Some of the facts have been stipulated and are so found. The stipulation of facts, supplemental stipulation of facts, and the second supplemental stipulation of facts and attached exhibits are incorporated herein by this reference. At the time they filed their petition, petitioners resided in Beaverton, Oregon.

Bidyut K. Bhattacharyya (petitioner) was born on October 8, 1955, and Diana T. Bhattacharyya (Mrs. Bhattacharyya) was born on January 19, 1960. From July 16, 1984, until October 21, 2000, petitioner was employed by Intel Corporation (Intel).

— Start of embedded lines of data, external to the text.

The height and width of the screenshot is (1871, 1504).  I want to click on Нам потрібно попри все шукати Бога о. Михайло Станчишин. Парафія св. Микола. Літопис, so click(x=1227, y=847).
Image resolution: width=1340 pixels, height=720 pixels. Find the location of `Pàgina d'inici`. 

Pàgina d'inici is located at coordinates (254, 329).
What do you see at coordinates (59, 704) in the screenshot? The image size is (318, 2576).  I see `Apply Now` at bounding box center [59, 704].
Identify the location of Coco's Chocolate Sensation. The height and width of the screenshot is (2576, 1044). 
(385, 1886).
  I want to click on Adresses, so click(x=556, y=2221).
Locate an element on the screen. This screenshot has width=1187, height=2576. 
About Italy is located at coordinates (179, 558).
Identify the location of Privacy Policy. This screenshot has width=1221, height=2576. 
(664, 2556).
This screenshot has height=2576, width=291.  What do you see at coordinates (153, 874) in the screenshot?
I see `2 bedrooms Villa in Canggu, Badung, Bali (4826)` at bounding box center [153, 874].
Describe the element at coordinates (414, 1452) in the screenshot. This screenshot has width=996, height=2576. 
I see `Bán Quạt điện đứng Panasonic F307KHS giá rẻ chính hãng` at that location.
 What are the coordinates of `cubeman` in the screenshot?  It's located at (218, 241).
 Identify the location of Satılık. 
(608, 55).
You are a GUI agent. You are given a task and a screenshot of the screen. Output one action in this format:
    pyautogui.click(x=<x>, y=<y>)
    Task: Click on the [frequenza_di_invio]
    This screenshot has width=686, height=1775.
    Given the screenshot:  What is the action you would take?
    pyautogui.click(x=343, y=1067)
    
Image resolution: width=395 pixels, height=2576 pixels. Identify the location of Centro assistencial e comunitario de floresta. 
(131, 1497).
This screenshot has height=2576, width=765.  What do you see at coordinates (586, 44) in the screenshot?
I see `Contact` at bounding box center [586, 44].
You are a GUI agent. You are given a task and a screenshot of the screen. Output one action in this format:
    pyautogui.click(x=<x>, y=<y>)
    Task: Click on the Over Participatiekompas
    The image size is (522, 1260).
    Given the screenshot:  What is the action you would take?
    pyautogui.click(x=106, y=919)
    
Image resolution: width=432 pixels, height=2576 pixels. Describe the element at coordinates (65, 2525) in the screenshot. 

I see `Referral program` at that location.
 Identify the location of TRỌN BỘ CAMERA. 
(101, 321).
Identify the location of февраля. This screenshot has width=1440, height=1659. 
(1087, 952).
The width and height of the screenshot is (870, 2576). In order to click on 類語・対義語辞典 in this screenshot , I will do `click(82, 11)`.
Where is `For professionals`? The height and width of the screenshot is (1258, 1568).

A. Income From Salary, Bonuses, Stock Options, and Other Sources

During 2000, petitioner received compensation from Intel in the form of a salary, bonuses, and through the exercise of nonqualified stock options. On January 11, 2000, petitioner exercised a nonqualified stock option granted by Intel to purchase 800 shares*21 of stock at $ 8.391 per share. The market price on January 11, 2000, was $ 92.00 per share, resulting in a realized gain of $ 66,887. On April 17, 2000, petitioner exercised a nonqualified stock option granted by Intel to purchase 5,000 shares of stock at $ 8.391 per share. The market price on April 17, 2000, was $ 116.4062 per share, resulting in a realized gain of $ 540,076. Petitioner exercised the nonqualified stock options through an investment brokerage account with Merrill Lynch (Merrill Lynch brokerage account).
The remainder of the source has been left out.